Exercise material:
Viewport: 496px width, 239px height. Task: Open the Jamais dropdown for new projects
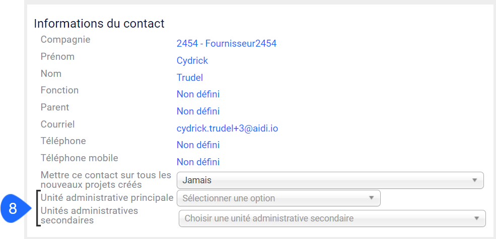[x=330, y=180]
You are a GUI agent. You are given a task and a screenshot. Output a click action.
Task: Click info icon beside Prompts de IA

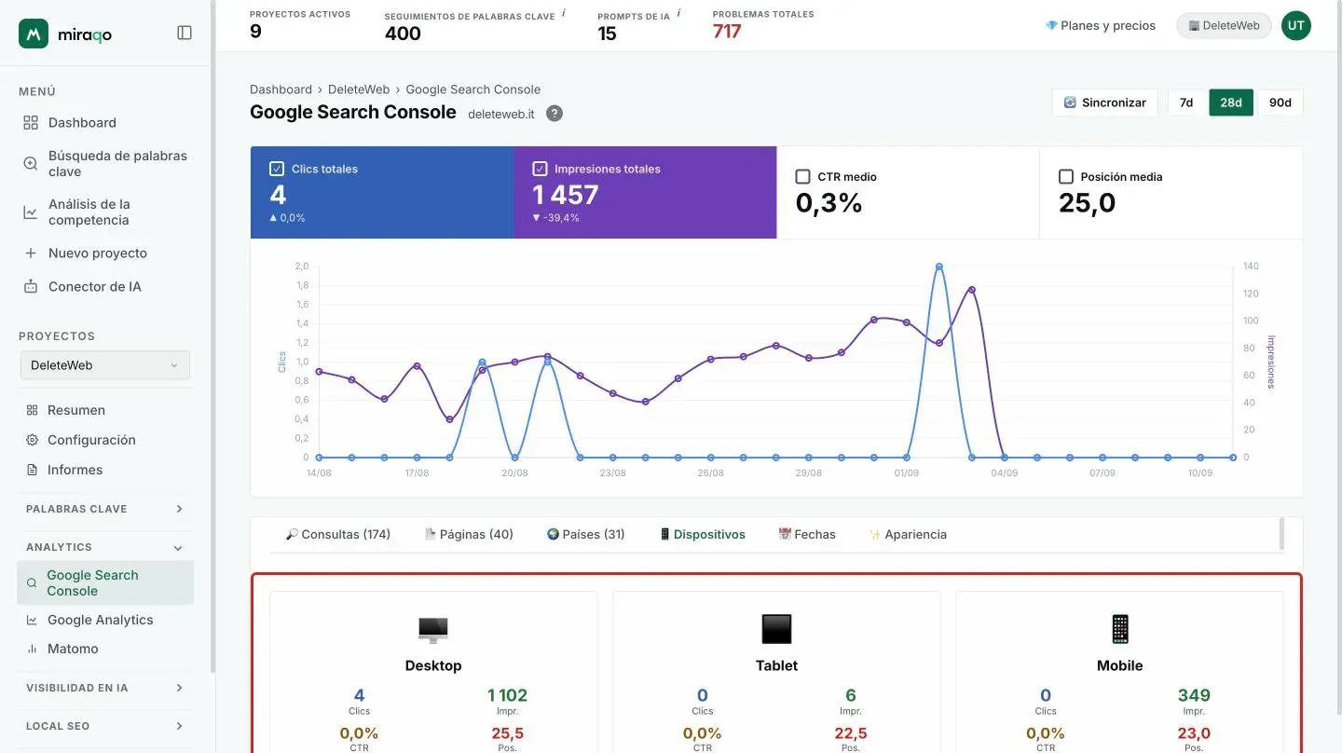pyautogui.click(x=678, y=13)
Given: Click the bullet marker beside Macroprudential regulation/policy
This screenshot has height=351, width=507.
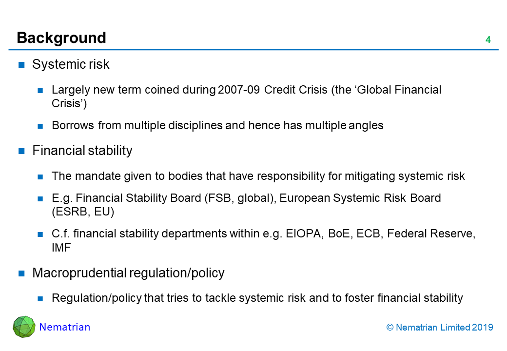Looking at the screenshot, I should click(21, 273).
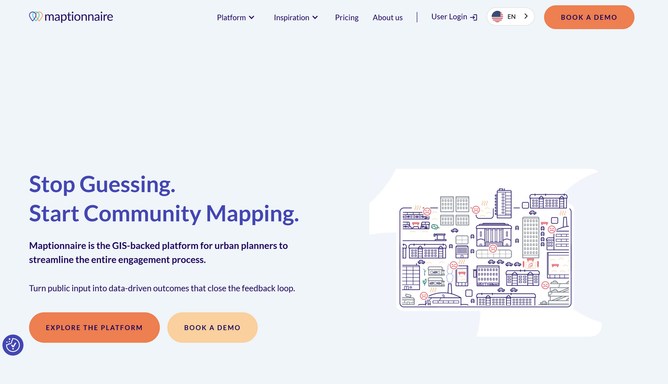Select the EN language label
The image size is (668, 384).
512,17
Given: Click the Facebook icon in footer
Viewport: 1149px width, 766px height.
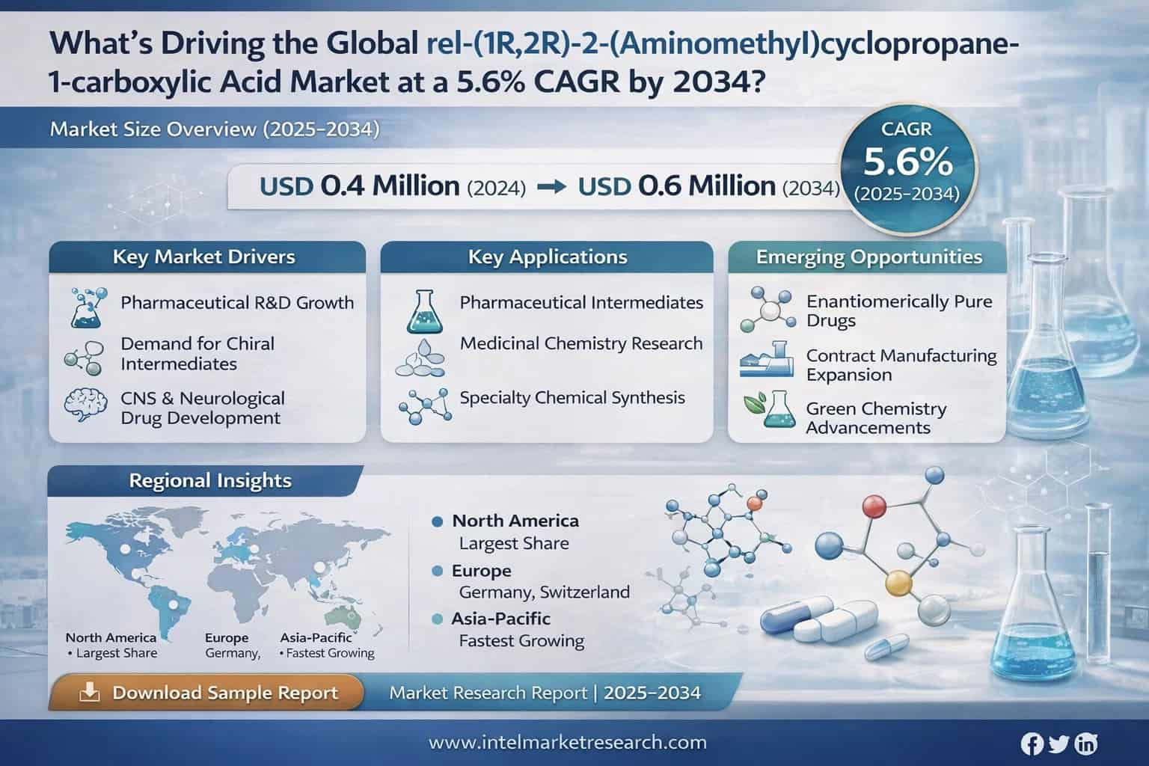Looking at the screenshot, I should pyautogui.click(x=1032, y=744).
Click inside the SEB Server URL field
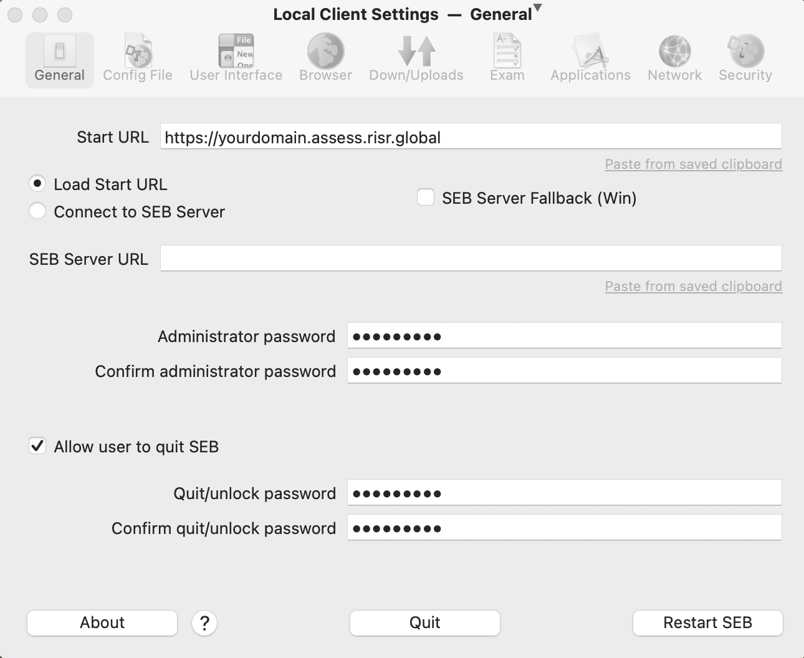 [x=471, y=258]
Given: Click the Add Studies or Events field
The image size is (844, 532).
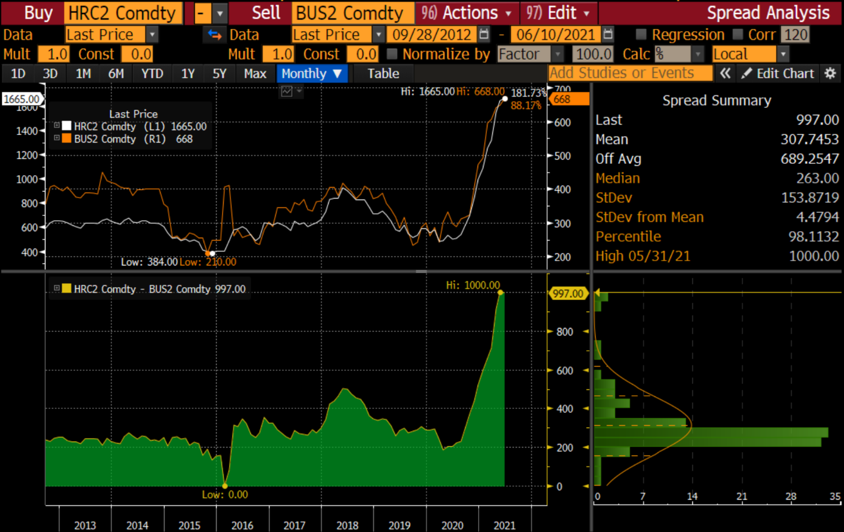Looking at the screenshot, I should click(x=630, y=73).
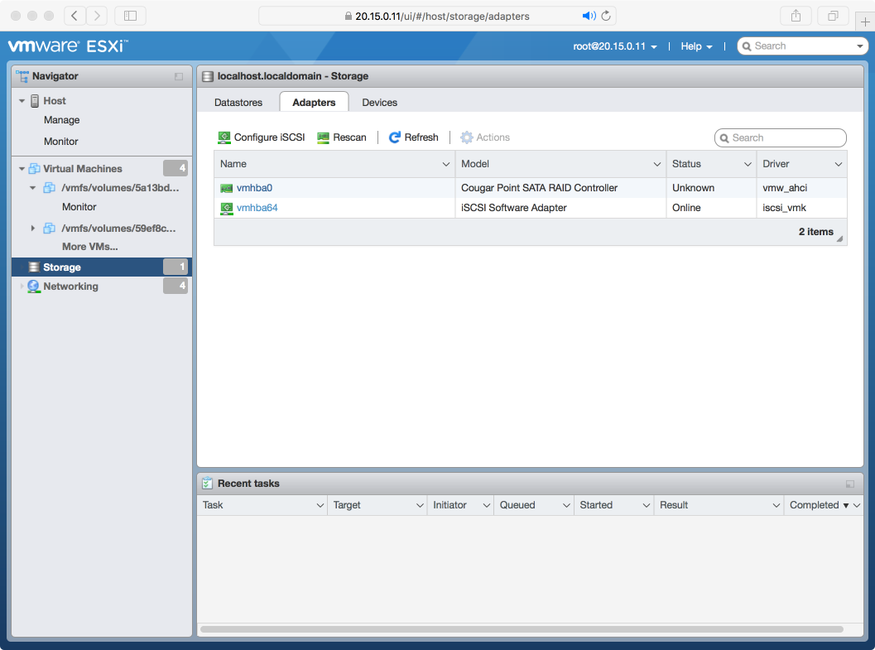Screen dimensions: 875x650
Task: Select the Networking globe icon in Navigator
Action: (x=32, y=286)
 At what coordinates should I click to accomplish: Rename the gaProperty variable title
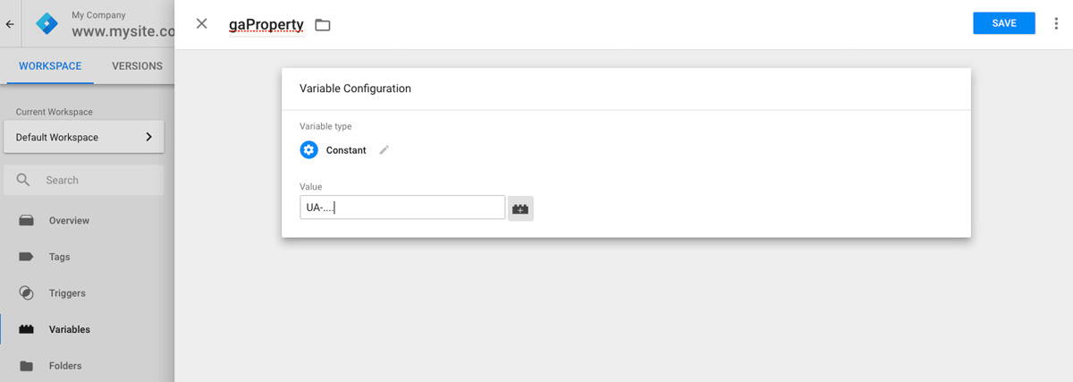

How to complete this task: With the images removed, reproduce all the material above word for word.

Response area:
Viewport: 496px width, 239px height. Task: Open the Jamais dropdown for new projects
[x=330, y=180]
You are a GUI agent. You are given a task and a screenshot. Output a click action.
Task: Click info icon beside Prompts de IA

pyautogui.click(x=678, y=13)
Given: Click the bullet marker beside Macroprudential regulation/policy
This screenshot has height=351, width=507.
Looking at the screenshot, I should click(21, 273).
Select the EN language label
The image size is (668, 384).
512,17
Given: Click the Facebook icon in footer
Viewport: 1149px width, 766px height.
Looking at the screenshot, I should pyautogui.click(x=1032, y=744).
Click inside the SEB Server URL field
 [x=471, y=258]
Given: Click the Add Studies or Events field
The image size is (844, 532).
Looking at the screenshot, I should click(x=630, y=73).
Screen dimensions: 875x650
Task: Select the Networking globe icon in Navigator
Action: (x=32, y=286)
 At what coordinates should I click to accomplish: Rename the gaProperty variable title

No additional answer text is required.